**WHAT THE TASK ASKS:** Format the lines below as a numbered list, leaving out any blank lines.

Stored items
######

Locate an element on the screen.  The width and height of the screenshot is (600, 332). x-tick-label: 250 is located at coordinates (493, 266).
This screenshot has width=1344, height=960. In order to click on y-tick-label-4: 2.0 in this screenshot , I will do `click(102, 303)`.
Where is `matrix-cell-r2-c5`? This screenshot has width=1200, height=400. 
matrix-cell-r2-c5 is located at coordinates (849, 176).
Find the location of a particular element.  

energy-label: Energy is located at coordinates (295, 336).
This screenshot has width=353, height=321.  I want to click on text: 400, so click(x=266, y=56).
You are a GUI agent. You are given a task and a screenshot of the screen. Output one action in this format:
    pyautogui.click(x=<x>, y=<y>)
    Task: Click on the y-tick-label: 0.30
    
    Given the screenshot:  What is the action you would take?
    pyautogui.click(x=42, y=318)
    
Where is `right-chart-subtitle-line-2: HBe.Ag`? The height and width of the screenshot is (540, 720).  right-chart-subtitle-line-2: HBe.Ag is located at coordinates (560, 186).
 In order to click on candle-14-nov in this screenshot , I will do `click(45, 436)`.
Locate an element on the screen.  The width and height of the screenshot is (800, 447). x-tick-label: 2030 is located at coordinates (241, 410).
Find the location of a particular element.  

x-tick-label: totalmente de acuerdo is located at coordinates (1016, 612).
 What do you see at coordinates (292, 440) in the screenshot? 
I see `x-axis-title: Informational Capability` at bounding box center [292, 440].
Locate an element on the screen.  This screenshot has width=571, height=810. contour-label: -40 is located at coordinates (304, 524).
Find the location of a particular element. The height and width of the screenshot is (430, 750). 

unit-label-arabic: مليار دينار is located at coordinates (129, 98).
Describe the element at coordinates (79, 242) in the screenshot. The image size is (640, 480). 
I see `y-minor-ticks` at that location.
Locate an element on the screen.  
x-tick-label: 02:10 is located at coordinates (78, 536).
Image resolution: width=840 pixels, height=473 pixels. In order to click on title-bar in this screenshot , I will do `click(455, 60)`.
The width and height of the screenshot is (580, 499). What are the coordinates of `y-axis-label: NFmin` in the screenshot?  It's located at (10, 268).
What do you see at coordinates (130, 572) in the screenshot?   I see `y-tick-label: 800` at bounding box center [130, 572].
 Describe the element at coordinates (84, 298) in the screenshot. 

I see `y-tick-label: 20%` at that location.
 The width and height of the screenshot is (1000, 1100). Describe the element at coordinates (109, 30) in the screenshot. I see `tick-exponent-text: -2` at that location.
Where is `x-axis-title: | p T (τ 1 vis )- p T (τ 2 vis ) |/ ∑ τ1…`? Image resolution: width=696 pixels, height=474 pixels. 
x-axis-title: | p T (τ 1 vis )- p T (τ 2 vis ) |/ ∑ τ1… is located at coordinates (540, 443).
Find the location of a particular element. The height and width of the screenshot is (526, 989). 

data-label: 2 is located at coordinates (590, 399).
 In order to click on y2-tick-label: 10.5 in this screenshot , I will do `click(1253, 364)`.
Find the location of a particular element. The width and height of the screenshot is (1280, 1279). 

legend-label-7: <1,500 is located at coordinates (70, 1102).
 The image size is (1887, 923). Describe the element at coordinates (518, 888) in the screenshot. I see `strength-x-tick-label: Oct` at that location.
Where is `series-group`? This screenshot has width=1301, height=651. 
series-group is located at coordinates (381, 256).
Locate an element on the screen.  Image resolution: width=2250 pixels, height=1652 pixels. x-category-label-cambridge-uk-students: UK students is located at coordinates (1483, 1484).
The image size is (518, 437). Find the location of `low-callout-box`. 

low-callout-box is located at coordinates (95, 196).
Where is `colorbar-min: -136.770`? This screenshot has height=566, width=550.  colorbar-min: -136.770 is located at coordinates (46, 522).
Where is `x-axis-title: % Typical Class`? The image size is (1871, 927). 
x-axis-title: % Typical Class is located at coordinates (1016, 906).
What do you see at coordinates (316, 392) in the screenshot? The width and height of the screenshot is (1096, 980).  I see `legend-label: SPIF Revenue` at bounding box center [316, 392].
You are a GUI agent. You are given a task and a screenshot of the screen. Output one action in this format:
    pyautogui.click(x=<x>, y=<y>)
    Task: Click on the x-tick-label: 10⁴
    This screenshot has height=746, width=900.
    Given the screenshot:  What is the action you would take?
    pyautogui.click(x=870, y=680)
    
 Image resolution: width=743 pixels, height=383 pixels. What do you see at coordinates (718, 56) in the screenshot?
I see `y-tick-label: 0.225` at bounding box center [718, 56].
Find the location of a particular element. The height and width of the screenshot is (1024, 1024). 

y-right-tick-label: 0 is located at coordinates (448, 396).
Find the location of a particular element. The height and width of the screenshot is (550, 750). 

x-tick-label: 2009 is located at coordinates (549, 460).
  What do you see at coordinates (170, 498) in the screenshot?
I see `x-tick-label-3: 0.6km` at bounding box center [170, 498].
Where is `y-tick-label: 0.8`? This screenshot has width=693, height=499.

######

**WRITTEN SOLUTION:**
1. Locate an element on the screen.  The width and height of the screenshot is (600, 332). x-tick-label: 250 is located at coordinates (493, 266).
2. This screenshot has width=1344, height=960. In order to click on y-tick-label-4: 2.0 in this screenshot , I will do `click(102, 303)`.
3. Where is `matrix-cell-r2-c5`? This screenshot has width=1200, height=400. 
4. matrix-cell-r2-c5 is located at coordinates (849, 176).
5. Find the location of a particular element.  
6. energy-label: Energy is located at coordinates (295, 336).
7. This screenshot has width=353, height=321.  I want to click on text: 400, so click(x=266, y=56).
8. You are a GUI agent. You are given a task and a screenshot of the screen. Output one action in this format:
9.     pyautogui.click(x=<x>, y=<y>)
10.     Task: Click on the y-tick-label: 0.30
11.     Given the screenshot:  What is the action you would take?
12.     pyautogui.click(x=42, y=318)
13. Where is `right-chart-subtitle-line-2: HBe.Ag`? The height and width of the screenshot is (540, 720).  right-chart-subtitle-line-2: HBe.Ag is located at coordinates (560, 186).
14.  In order to click on candle-14-nov in this screenshot , I will do `click(45, 436)`.
15. Locate an element on the screen.  The width and height of the screenshot is (800, 447). x-tick-label: 2030 is located at coordinates (241, 410).
16. Find the location of a particular element.  
17. x-tick-label: totalmente de acuerdo is located at coordinates (1016, 612).
18.  What do you see at coordinates (292, 440) in the screenshot? 
19. I see `x-axis-title: Informational Capability` at bounding box center [292, 440].
20. Locate an element on the screen.  This screenshot has width=571, height=810. contour-label: -40 is located at coordinates (304, 524).
21. Find the location of a particular element. The height and width of the screenshot is (430, 750). 
22. unit-label-arabic: مليار دينار is located at coordinates (129, 98).
23. Describe the element at coordinates (79, 242) in the screenshot. The image size is (640, 480). 
24. I see `y-minor-ticks` at that location.
25. Locate an element on the screen.  
26. x-tick-label: 02:10 is located at coordinates (78, 536).
27. Image resolution: width=840 pixels, height=473 pixels. In order to click on title-bar in this screenshot , I will do `click(455, 60)`.
28. The width and height of the screenshot is (580, 499). What are the coordinates of `y-axis-label: NFmin` in the screenshot?  It's located at (10, 268).
29. What do you see at coordinates (130, 572) in the screenshot?   I see `y-tick-label: 800` at bounding box center [130, 572].
30.  Describe the element at coordinates (84, 298) in the screenshot. 
31. I see `y-tick-label: 20%` at that location.
32.  The width and height of the screenshot is (1000, 1100). Describe the element at coordinates (109, 30) in the screenshot. I see `tick-exponent-text: -2` at that location.
33. Where is `x-axis-title: | p T (τ 1 vis )- p T (τ 2 vis ) |/ ∑ τ1…`? Image resolution: width=696 pixels, height=474 pixels. 
34. x-axis-title: | p T (τ 1 vis )- p T (τ 2 vis ) |/ ∑ τ1… is located at coordinates (540, 443).
35. Find the location of a particular element. The height and width of the screenshot is (526, 989). 
36. data-label: 2 is located at coordinates (590, 399).
37.  In order to click on y2-tick-label: 10.5 in this screenshot , I will do `click(1253, 364)`.
38. Find the location of a particular element. The width and height of the screenshot is (1280, 1279). 
39. legend-label-7: <1,500 is located at coordinates (70, 1102).
40.  The image size is (1887, 923). Describe the element at coordinates (518, 888) in the screenshot. I see `strength-x-tick-label: Oct` at that location.
41. Where is `series-group`? This screenshot has width=1301, height=651. 
42. series-group is located at coordinates (381, 256).
43. Locate an element on the screen.  Image resolution: width=2250 pixels, height=1652 pixels. x-category-label-cambridge-uk-students: UK students is located at coordinates (1483, 1484).
44. The image size is (518, 437). Find the location of `low-callout-box`. 
45. low-callout-box is located at coordinates (95, 196).
46. Where is `colorbar-min: -136.770`? This screenshot has height=566, width=550.  colorbar-min: -136.770 is located at coordinates (46, 522).
47. Where is `x-axis-title: % Typical Class`? The image size is (1871, 927). 
48. x-axis-title: % Typical Class is located at coordinates (1016, 906).
49. What do you see at coordinates (316, 392) in the screenshot? The width and height of the screenshot is (1096, 980).  I see `legend-label: SPIF Revenue` at bounding box center [316, 392].
50. You are a GUI agent. You are given a task and a screenshot of the screen. Output one action in this format:
51.     pyautogui.click(x=<x>, y=<y>)
52.     Task: Click on the x-tick-label: 10⁴
53.     This screenshot has height=746, width=900.
54.     Given the screenshot:  What is the action you would take?
55.     pyautogui.click(x=870, y=680)
56.  Image resolution: width=743 pixels, height=383 pixels. What do you see at coordinates (718, 56) in the screenshot?
57. I see `y-tick-label: 0.225` at bounding box center [718, 56].
58. Find the location of a particular element. The height and width of the screenshot is (1024, 1024). 
59. y-right-tick-label: 0 is located at coordinates (448, 396).
60. Find the location of a particular element. The height and width of the screenshot is (550, 750). 
61. x-tick-label: 2009 is located at coordinates (549, 460).
62.   What do you see at coordinates (170, 498) in the screenshot?
63. I see `x-tick-label-3: 0.6km` at bounding box center [170, 498].
64. Where is `y-tick-label: 0.8`? This screenshot has width=693, height=499.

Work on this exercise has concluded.